Que desafios a Meta Global de Adaptação enfrentará no futuro?

Nos próximos dois anos, as negociações buscarão resolver questões delicadas sobre a Meta Global de Adaptação que não foram respondidas pela estrutura inicial. Chegar a um acordo sobre essas questões será crucial para estabelecer metas robustas que realmente atendam às necessidades dos países em desenvolvimento.

  • Objetivos concretos x comunicação política de alto nível: é fundamental encontrar o ponto de equilíbrio entre objetivos concretos e viáveis e mensagens políticas dentro da estrutura da Meta Global de Adaptação. O desafio está em unir objetivos quantitativos e narrativas visionárias ambiciosas sem criar uma estrutura puramente teórica, que não ofereça um caminho concreto para a implementação da meta.
  • Financiamento para ações de adaptação: determinar estruturas financeiras da Meta Global de Adaptação aceitáveis para todas as partes é um desafio e tanto. Os principais pontos conflitantes – como preencher o déficit de financiamento da adaptação e garantir que os países, especialmente os desenvolvidos, cumpram seus compromissos – devem ser resolvidos para que os objetivos estabelecidos possam ser atingidos. Metodologias e métricas de adaptação devem fazer o monitoramento quantitativo e qualitativo do financiamento para adaptação, e arranjos e compromissos financeiros devem ser cumpridos a tempo de permitir que os países mais vulneráveis se adaptem aos impactos climáticos.
  • Indicadores e monitoramento: as negociações têm pela frente o desafio de estabelecer um conjunto de indicadores ao mesmo tempo amplo e flexível para monitorar as ações de adaptação. Esses indicadores devem refletir de forma precisa os avanços nas metas de adaptação, incorporando uma ampla gama de variáveis, entre as quais fatores ambientais, sociais e econômicos. As métricas também precisam ser adaptáveis a diferentes escalas e contextos regionais.
  • Interesses conflitantes e divergências políticas: os países enfrentam diferentes níveis de vulnerabilidade aos impactos das mudanças climáticas – e, portanto, diferentes níveis de urgência para lidar com eles. Em alguns casos, medidas imediatas de adaptação são uma questão de sobrevivência urgente, enquanto outros podem ter a adaptação como uma prioridade secundária em comparação com o desenvolvimento econômico ou ações de mitigação. Isso dificulta um consenso em relação à urgência dos objetivos, estrutura e meios de implementação da Meta Global de Adaptação.
  • Restrição de dados e conhecimento: um planejamento efetivo para adaptação exige dados e conhecimentos precisos sobre as vulnerabilidades e impactos climáticos locais. Muitos países, em particular aqueles com menos recursos, podem não contar com a expertise científica, a capacidade técnica e os dados necessários para desenvolver estratégias de adaptação robustas, o que pode afetar o monitoramento dos objetivos e seus avanços. A Meta Global de Adaptação deve prever medidas para ajudar a aprimorar e agilizar a coleta e análise de dados, bem como o compartilhamento de informações e conhecimentos.
  • Metas e soluções de baixo para cima: criar indicadores adequados e específicos de acordo com cada contexto local implica estabelecer métricas e soluções de baixo para cima. Em outras palavras, uma abordagem única não é eficaz para abordar questões de adaptação. Para que os países desenvolvam sistemas de monitoramento, avaliação e aprendizado robustos, a Meta de Adaptação Global deve oferecer suporte para que façam um balanço das iniciativas locais e integrem esses dados nos processos nacionais e locais de monitoramento, avaliação e aprendizado.

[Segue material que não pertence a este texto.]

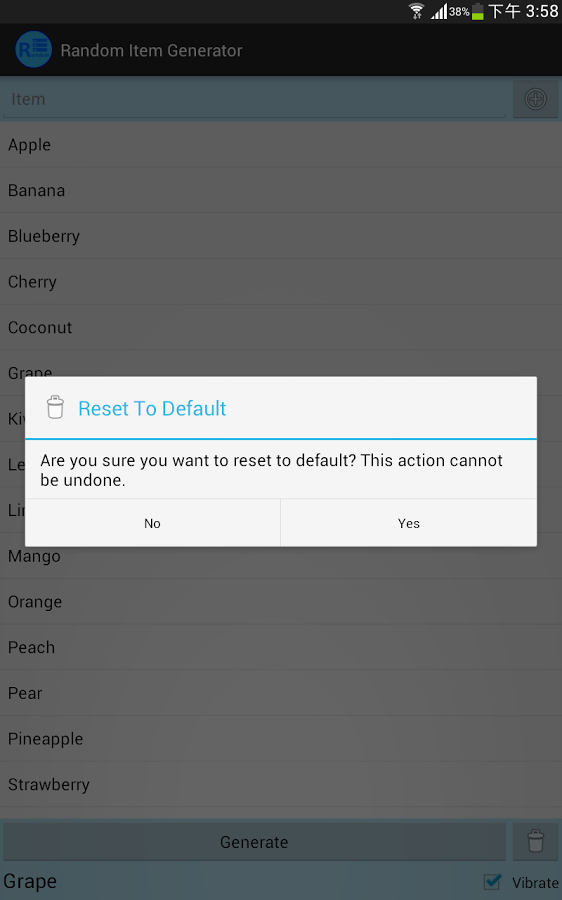Image resolution: width=562 pixels, height=900 pixels.
Task: Focus the Item text field
Action: point(255,99)
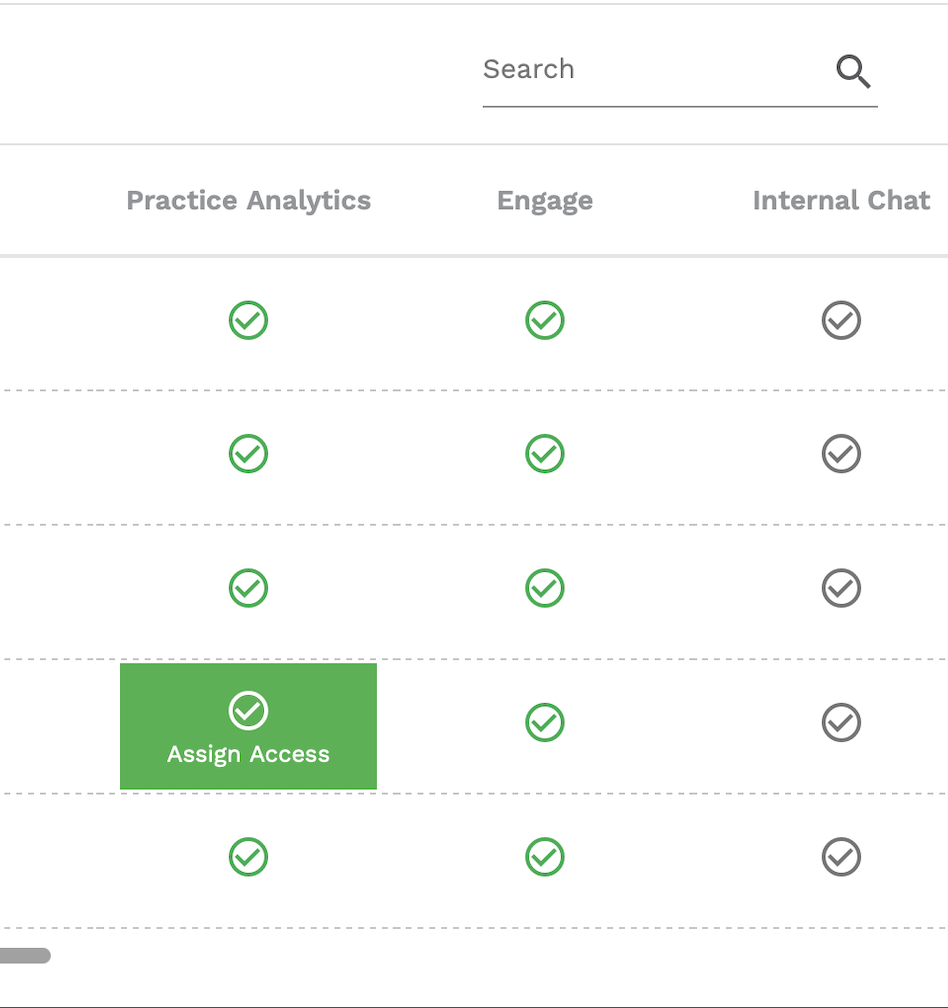Image resolution: width=948 pixels, height=1008 pixels.
Task: Toggle Practice Analytics check in second row
Action: (248, 454)
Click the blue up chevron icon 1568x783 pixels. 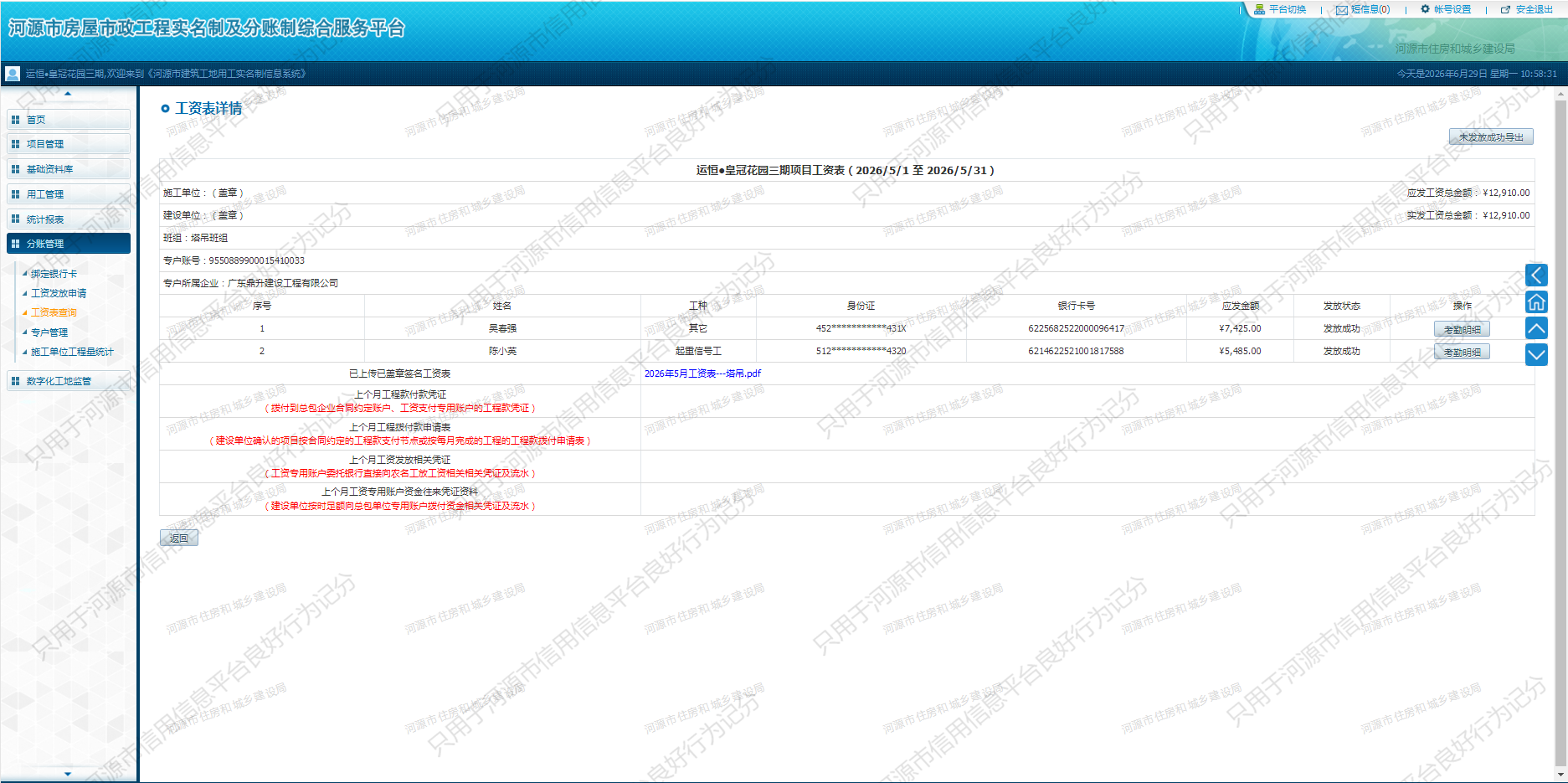click(1536, 328)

Para proteger os mais vulneráveis, o mundo precisa de uma GGA mais forte

A estrutura da Meta Global de Adaptação adotada em 2023 marcou uma conquista importante após quase uma década de progresso lento. Mas não avançou tanto quanto necessário.

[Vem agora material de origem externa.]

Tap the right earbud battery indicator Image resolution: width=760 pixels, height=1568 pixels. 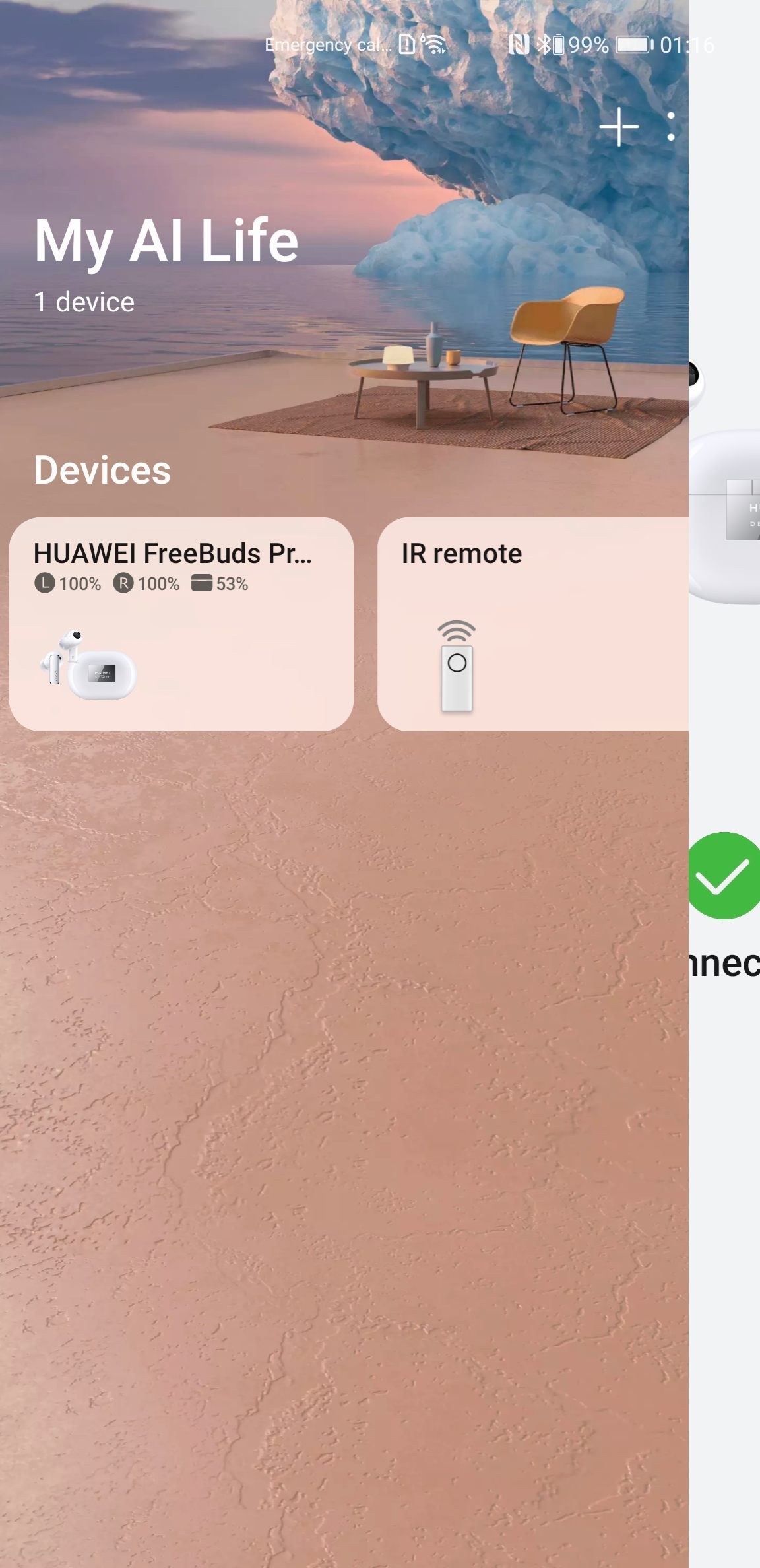(146, 583)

Nos próximos dois anos e na COP30 em 2025, as negociações precisam aprimorar a estrutura existente com metas ambiciosas e medidas de financiamento robustas para garantir que os objetivos abrangentes se traduzam em ação concreta e que as comunidades mais vulneráveis sejam apoiadas. Somente então a Meta Global de Adaptação poderá realmente impulsionar ações no ritmo e escala necessários para enfrentar com força a crise climática.


Este artigo foi publicado no Insights em novembro de 2023. Foi atualizado em fevereiro de 2024 para refletir o progresso feito na COP28.